Unlike other daisy-like flowers, plants of the genus Andryala have large 'petals' on all florets and not just those on the periphery flower head. The plant is extremely hairy and has barrel-shaped buds surrounded with a neatly-arranged single row of hairy bracts.
Growing to between 30 and 75cm in height with branching stems covered in dense, soft white down that gives an overall whitish appearance to the plant, Andryala integrifolia has alternate lanceolate hairy leaves that are often corrugated (with wrinkled wavy margins).
The flowers are hermaphrodite (posessing both male and female reproductive organs), and they are a delicate lemon yellow. Flowers are grouped into corymbs (loose clusters) of typically three to nine composite heads, each head being in the range 1.5 to 8cm across, but most commonly between 2.5 and 5cm across.

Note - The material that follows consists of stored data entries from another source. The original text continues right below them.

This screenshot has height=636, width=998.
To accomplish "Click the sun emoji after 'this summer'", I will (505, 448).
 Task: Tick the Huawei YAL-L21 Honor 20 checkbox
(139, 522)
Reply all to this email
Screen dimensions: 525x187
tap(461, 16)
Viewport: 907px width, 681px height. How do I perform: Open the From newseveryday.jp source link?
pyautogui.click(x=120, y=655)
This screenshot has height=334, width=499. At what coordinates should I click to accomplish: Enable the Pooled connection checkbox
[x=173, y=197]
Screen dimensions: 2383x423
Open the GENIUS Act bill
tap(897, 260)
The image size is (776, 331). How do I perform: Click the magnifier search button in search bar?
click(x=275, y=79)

This wildflower is seen throughout the Mediterranean region. Well known in the Iberian Peninsula, where it is both widespread and common, Andryala integrifolia can be found from north Africa as far east as Greece, Sicily and Italy.

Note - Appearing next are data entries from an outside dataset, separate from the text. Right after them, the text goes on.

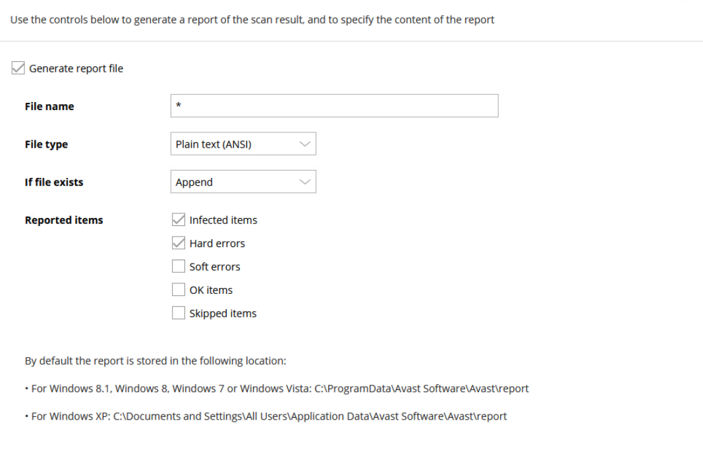
Task: Disable the Infected items checkbox
Action: click(x=178, y=219)
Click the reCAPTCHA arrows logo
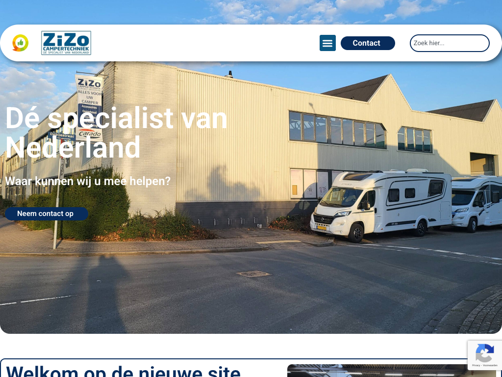The width and height of the screenshot is (502, 377). pos(485,352)
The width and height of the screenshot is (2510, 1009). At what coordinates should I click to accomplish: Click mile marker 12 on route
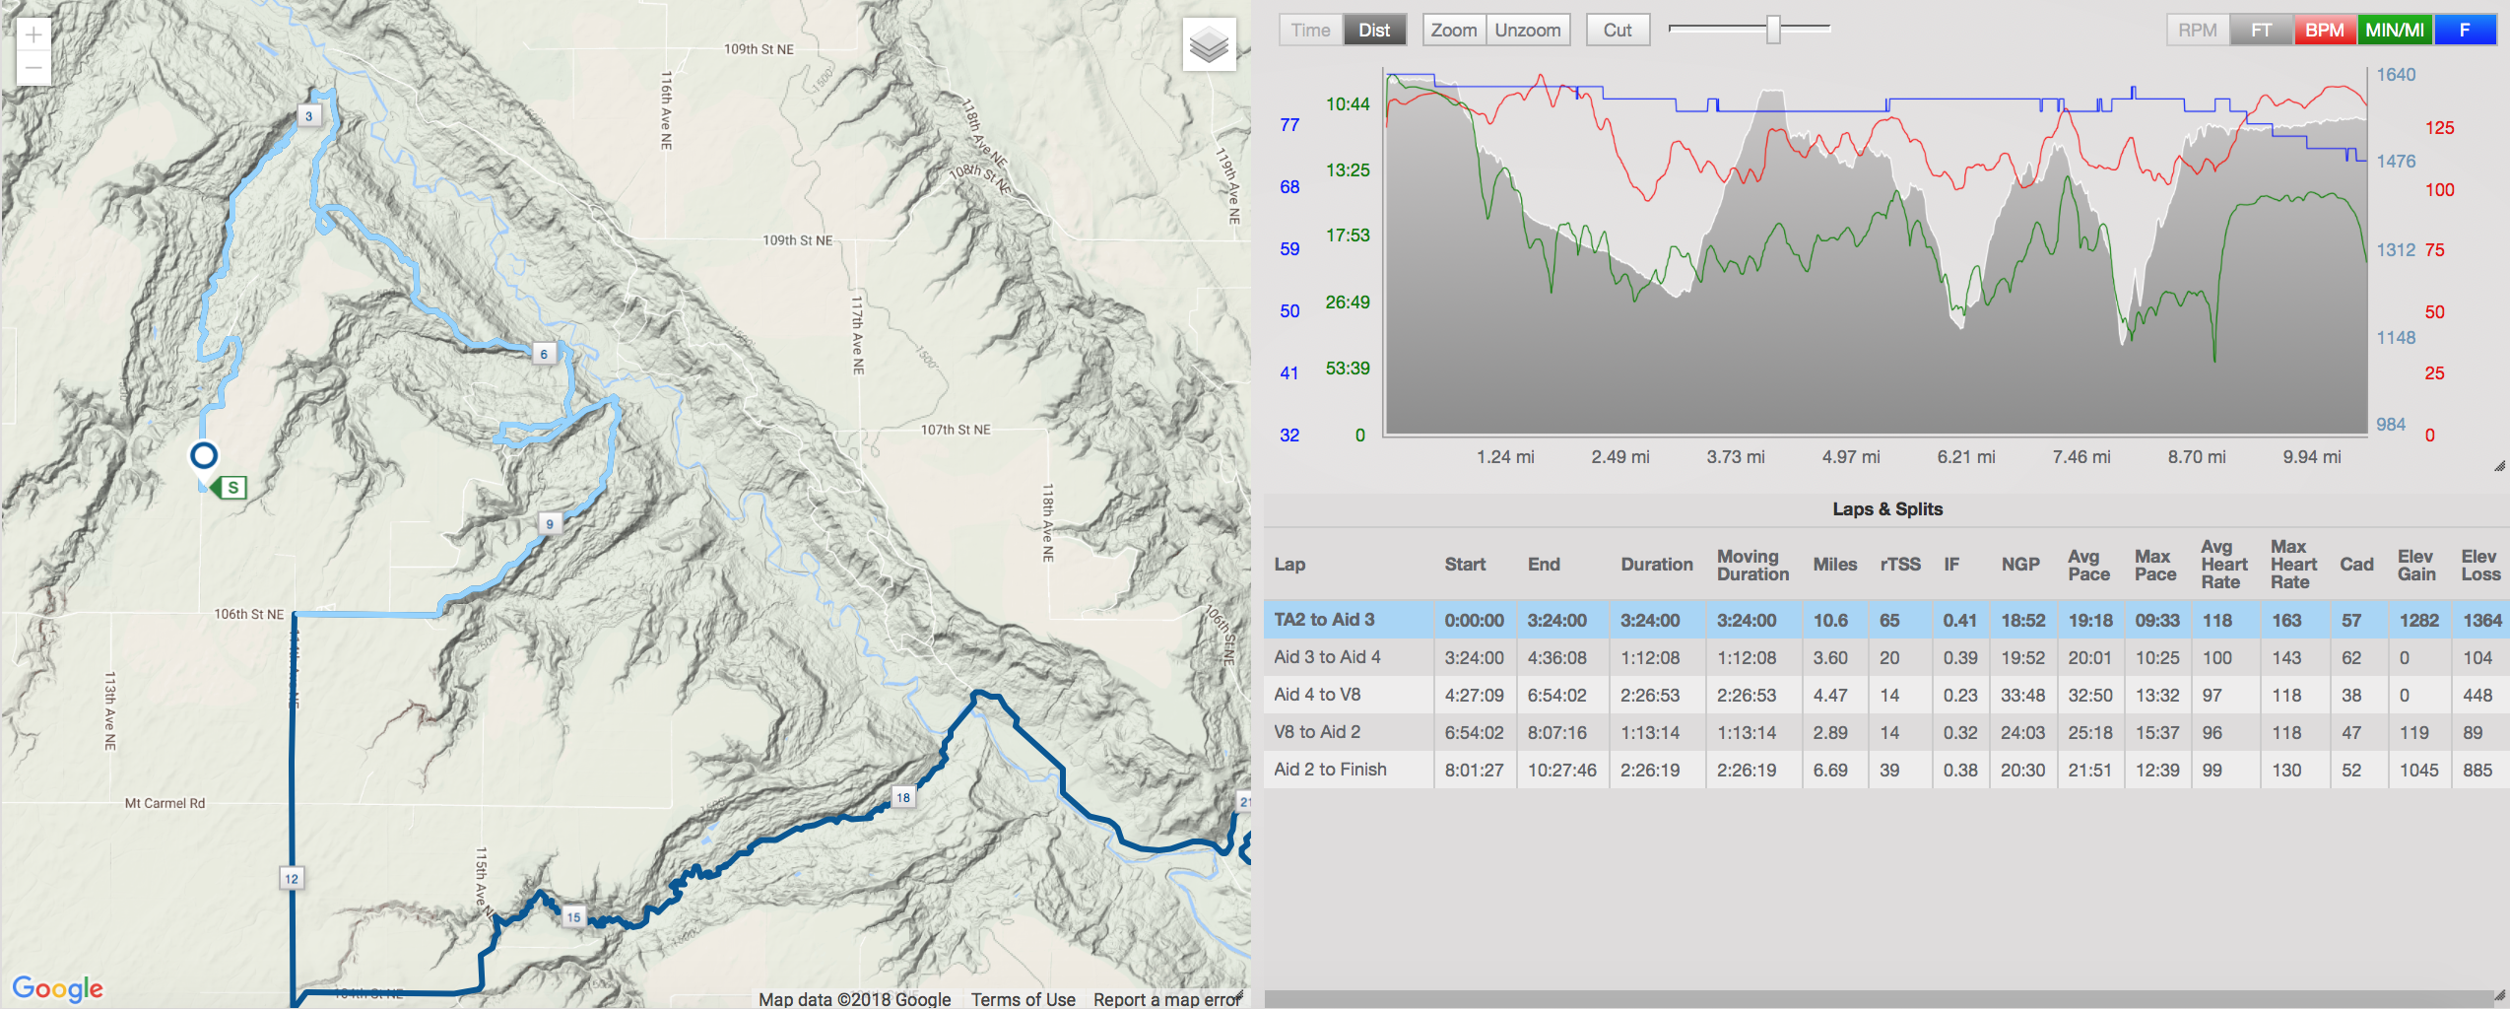[292, 878]
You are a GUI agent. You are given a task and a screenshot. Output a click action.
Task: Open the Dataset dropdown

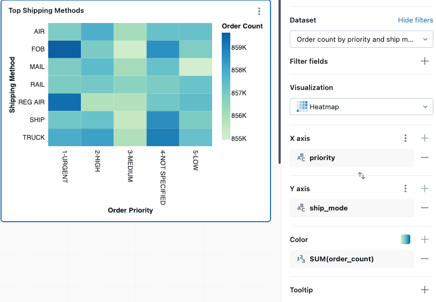coord(361,39)
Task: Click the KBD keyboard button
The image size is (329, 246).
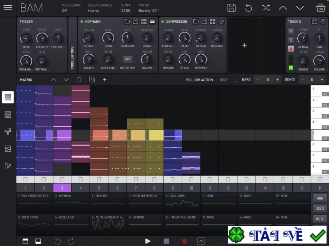Action: click(320, 198)
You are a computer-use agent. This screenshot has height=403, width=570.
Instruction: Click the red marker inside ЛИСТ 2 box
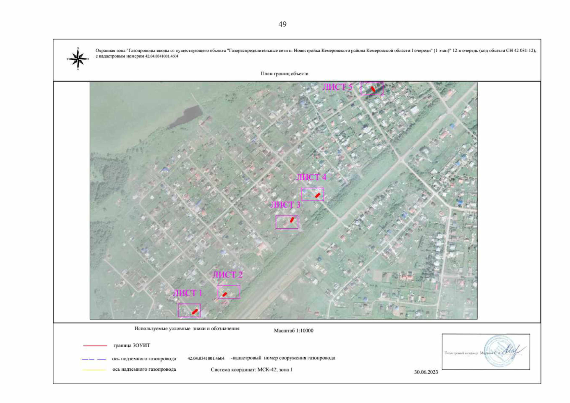pos(225,295)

This lovely wildflower tends to frequent rather sandy or rocky ground, but it can also be found on heaths, in abandoned farmland, and on some stony roadside verges.
In the Mediterranean region where it is native, Andryala blooms from April to July.
A toxic latex within this plant contains hydrogen cyanide, and so no parts of Andryala should ever be eaten.
The origin of the genus name Andryala is obscure, but the specific epithet integrifolia is very straightforward: it refers to the fact that the leaves are entire (not divided or lobed).
The Andryala plants shown on this page were photographed in the Algarve, Portugal, during May.